§ **Set task A**
Reproduce every line of the entries from the line with "You are a computer-use agent." through the end of the entries, both included, shifting each coordinate in the answers up by 29. Leave the pictures out of your copy.

§ **Supplied passage**

Is there any hope at all of reclaiming the American Republic in the face of such immense corruption and concentration of power? Perhaps, but it must be done from the bottom up by the American people ourselves, not from the top of the political hierarchy, but achieving it requires that people respect and listen to one another despite our political, cultural, religious, ethnic, and other differences, and that we unite in common cause to advance those things we can agree are of fundamental importance, like peace, fellowship, community, freedom, fairness, and the common good—in short, love.

The Trump victory can be explained by two things, the first is the general sense that something needs to be changed, that the continual expansion of centralized power and control must be interrupted and reversed, and secondly by the fact that opposition to it has expanded from a lone would-be champion to a broader-based movement that has attracted some unlikely players whom Trump has embraced and promised to share power with. People like Elon Musk, and former Democrats like RFK, Jr. and Tulsi Gabbard who are committed to addressing some major popular concerns like the government’s instigation and support of armed conflict around the world, open borders, the growing power of huge corporations, monetary inflation, the decreasing share of the economic product that goes to labor, the shrinking middle-class, and the wrecking of the economy by continually increasing budget and trade deficits. Given, as usual, only two viable choices by the American political duopoly, the only surprise about the outcome is the rather lopsided extent of the victory.

§ **Set task B**
Answer these questions about the passage on reclaiming the American Republic:
(i) According to the passage, from what direction must reclaiming the American Republic be done?
(ii) Which two former Democrats does the passage name?
(iii) What does the passage call the only surprise about the outcome?

§ **Supplied material**
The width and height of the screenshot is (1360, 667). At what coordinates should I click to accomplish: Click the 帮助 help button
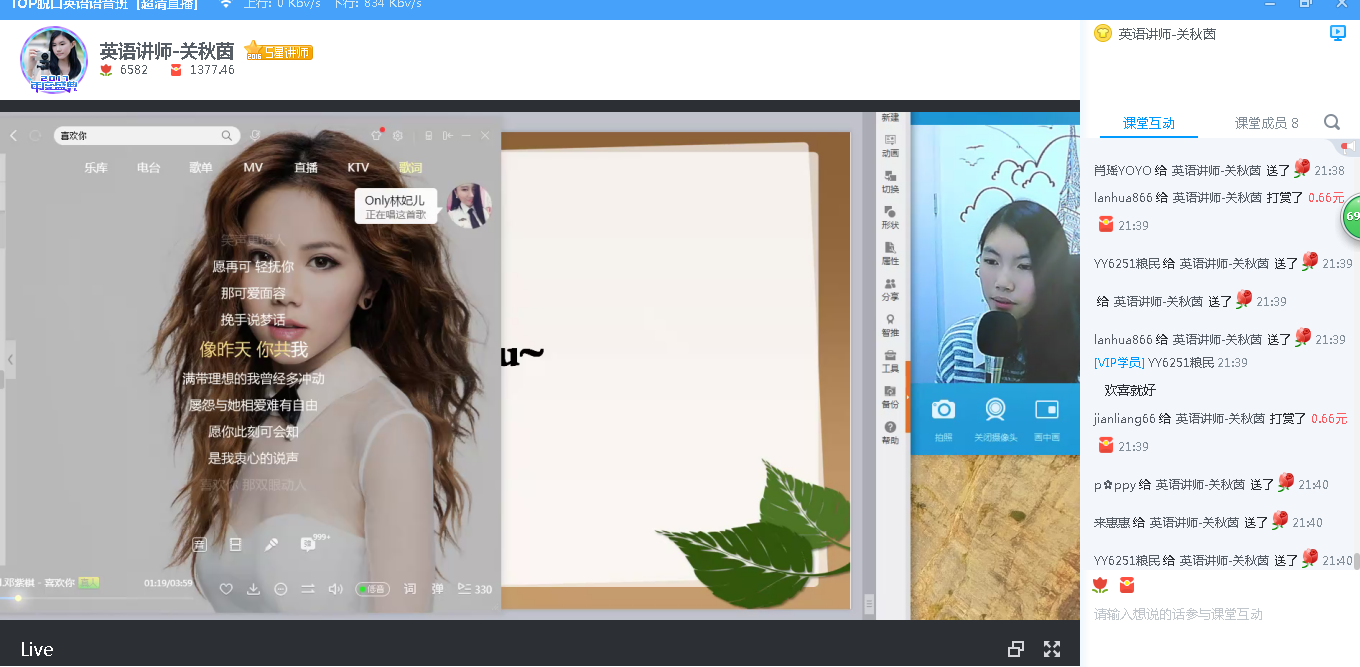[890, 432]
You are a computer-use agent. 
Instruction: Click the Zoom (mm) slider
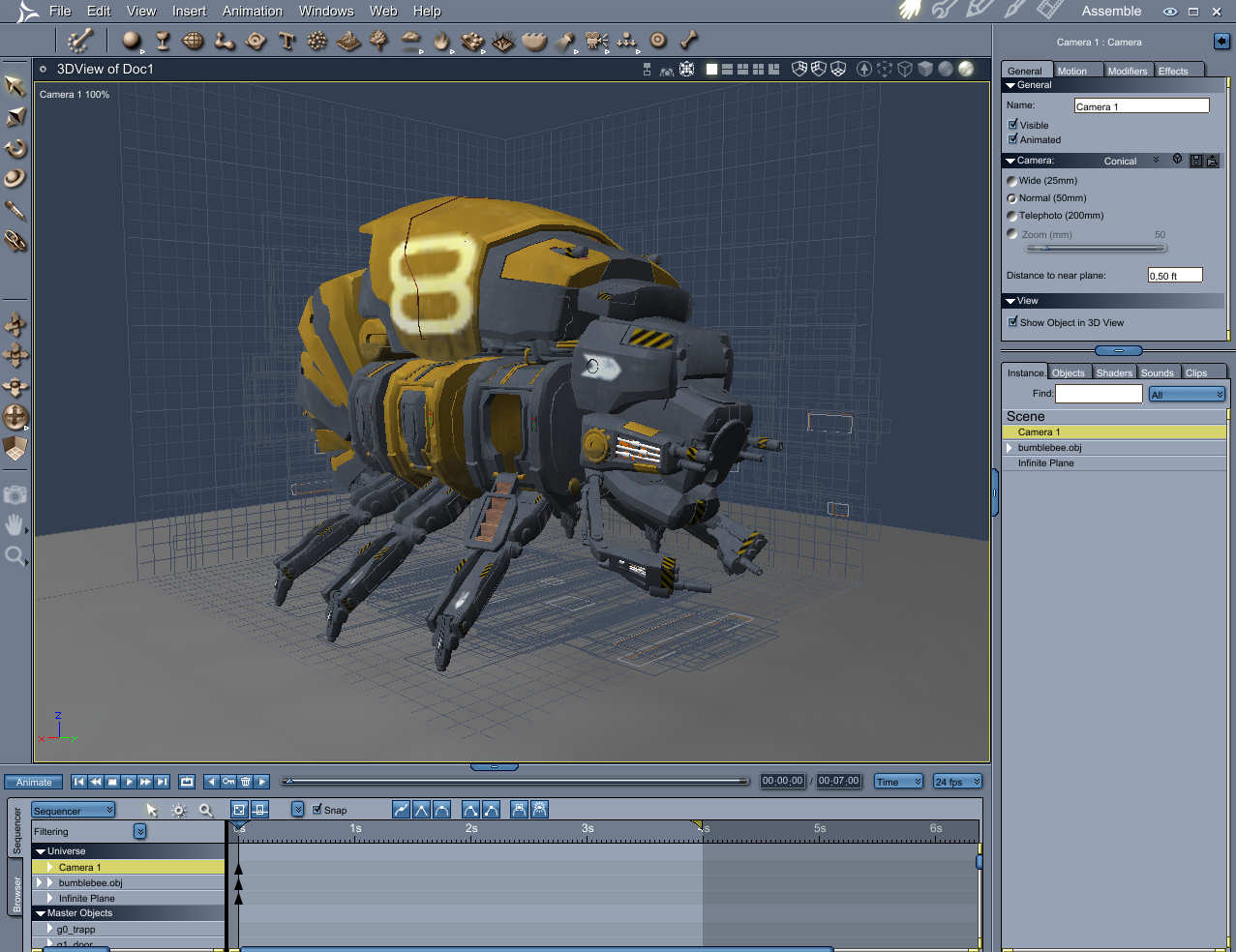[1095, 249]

§ **Full solution A**
You are a computer-use agent. 
Instruction: Click the Zoom (mm) slider
[1124, 278]

§ **Full solution B**
(i) From the bottom up, by the American people themselves.
(ii) RFK, Jr. and Tulsi Gabbard.
(iii) The rather lopsided extent of the victory.